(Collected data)
○ ○ ○ ○ ○ ○ ○
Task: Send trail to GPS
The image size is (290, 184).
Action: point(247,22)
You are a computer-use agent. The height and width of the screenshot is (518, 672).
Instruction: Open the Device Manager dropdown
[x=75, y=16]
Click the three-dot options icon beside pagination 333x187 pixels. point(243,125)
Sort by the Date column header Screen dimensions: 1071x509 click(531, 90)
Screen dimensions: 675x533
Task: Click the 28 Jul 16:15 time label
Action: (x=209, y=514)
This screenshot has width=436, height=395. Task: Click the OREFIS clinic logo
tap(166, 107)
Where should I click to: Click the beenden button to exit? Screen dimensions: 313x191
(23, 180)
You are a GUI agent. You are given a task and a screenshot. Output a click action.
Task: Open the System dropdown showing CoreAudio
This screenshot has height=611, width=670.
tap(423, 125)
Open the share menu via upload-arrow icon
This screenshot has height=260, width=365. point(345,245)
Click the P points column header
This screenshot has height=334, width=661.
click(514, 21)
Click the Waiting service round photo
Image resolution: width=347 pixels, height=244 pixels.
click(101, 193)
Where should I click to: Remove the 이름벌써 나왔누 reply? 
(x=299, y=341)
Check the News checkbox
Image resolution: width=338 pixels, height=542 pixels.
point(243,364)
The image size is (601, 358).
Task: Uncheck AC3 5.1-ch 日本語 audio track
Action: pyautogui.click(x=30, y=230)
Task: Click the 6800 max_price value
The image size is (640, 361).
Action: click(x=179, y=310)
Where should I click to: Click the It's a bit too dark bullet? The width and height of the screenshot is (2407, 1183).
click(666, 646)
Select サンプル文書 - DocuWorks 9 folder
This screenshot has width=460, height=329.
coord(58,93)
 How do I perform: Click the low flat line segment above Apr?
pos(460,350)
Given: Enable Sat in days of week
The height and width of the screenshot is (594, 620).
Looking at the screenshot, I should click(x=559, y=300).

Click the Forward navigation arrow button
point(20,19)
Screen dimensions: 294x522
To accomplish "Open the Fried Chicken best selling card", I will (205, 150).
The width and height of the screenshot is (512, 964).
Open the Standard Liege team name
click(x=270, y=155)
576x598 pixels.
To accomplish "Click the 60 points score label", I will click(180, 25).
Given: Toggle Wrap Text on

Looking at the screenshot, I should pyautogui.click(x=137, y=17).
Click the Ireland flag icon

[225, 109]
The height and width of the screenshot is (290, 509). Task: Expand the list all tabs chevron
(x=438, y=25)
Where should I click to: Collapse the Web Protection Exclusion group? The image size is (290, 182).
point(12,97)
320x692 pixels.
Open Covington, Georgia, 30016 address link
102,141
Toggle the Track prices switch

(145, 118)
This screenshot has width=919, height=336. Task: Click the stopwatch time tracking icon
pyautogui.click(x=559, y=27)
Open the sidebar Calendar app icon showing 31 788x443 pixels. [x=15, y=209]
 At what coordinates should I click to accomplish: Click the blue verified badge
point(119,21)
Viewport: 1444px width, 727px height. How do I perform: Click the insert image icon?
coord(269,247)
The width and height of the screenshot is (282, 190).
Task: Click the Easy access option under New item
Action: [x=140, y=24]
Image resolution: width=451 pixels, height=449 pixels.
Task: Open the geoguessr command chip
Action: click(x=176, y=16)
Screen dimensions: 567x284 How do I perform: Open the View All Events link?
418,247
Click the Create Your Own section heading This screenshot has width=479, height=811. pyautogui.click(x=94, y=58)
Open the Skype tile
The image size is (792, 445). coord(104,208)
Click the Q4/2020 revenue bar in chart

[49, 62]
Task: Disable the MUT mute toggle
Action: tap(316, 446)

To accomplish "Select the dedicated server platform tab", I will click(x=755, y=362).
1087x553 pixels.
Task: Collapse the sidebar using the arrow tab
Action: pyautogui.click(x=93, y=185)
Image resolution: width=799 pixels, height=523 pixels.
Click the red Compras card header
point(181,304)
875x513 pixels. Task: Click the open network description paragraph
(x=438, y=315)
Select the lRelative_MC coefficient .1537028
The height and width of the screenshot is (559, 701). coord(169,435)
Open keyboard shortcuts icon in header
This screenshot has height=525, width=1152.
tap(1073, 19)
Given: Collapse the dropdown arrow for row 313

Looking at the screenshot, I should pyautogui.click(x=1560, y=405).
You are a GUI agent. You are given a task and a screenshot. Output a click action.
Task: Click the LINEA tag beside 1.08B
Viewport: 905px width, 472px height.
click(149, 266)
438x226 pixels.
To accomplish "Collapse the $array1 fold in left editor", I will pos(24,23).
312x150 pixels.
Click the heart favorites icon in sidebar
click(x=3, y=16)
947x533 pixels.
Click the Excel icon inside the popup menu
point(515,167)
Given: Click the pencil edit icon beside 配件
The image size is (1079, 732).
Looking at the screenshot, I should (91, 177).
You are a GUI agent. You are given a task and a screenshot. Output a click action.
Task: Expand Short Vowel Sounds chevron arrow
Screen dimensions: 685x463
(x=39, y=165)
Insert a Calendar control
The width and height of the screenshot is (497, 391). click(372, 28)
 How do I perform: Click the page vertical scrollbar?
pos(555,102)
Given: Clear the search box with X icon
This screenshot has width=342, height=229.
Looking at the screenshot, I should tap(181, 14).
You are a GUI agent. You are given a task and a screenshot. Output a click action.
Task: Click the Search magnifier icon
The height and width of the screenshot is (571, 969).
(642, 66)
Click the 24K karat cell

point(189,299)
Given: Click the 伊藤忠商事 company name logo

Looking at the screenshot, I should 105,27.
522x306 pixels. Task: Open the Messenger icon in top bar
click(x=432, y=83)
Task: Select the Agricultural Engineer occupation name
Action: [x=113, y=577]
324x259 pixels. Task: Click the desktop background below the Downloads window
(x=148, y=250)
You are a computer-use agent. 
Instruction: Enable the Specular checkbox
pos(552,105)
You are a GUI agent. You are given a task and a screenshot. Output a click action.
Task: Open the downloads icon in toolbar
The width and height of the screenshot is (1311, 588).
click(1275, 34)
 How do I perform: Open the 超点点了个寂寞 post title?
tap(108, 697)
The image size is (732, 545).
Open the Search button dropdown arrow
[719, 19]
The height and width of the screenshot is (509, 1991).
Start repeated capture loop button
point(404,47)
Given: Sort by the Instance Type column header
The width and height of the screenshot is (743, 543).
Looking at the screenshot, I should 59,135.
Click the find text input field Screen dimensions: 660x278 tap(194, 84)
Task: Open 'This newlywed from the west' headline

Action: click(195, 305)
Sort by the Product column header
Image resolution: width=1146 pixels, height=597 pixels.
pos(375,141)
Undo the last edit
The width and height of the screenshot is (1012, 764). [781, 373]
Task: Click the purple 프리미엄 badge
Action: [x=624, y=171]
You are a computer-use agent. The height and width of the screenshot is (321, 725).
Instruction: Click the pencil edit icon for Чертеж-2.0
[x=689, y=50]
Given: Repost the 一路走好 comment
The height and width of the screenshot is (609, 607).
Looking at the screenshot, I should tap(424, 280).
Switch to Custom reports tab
○ ○ ○ ○ ○ ○ ○
With the line containing "Task: Open the downloads icon in toolbar" as the first and the final line of the entries above as the last, write out that span exactly and nothing more.

Task: Open the downloads icon in toolbar
The width and height of the screenshot is (1311, 588).
click(1275, 34)
 How do I perform: Open the 超点点了个寂寞 post title?
tap(108, 697)
The image size is (732, 545).
Open the Search button dropdown arrow
[719, 19]
The height and width of the screenshot is (509, 1991).
Start repeated capture loop button
point(404,47)
Given: Sort by the Instance Type column header
The width and height of the screenshot is (743, 543).
Looking at the screenshot, I should 59,135.
Click the find text input field Screen dimensions: 660x278 tap(194, 84)
Task: Open 'This newlywed from the west' headline

Action: click(195, 305)
Sort by the Product column header
Image resolution: width=1146 pixels, height=597 pixels.
pos(375,141)
Undo the last edit
The width and height of the screenshot is (1012, 764). [781, 373]
Task: Click the purple 프리미엄 badge
Action: [x=624, y=171]
You are a computer-use agent. The height and width of the screenshot is (321, 725).
Instruction: Click the pencil edit icon for Чертеж-2.0
[x=689, y=50]
Given: Repost the 一路走好 comment
The height and width of the screenshot is (609, 607).
Looking at the screenshot, I should tap(424, 280).
Switch to Custom reports tab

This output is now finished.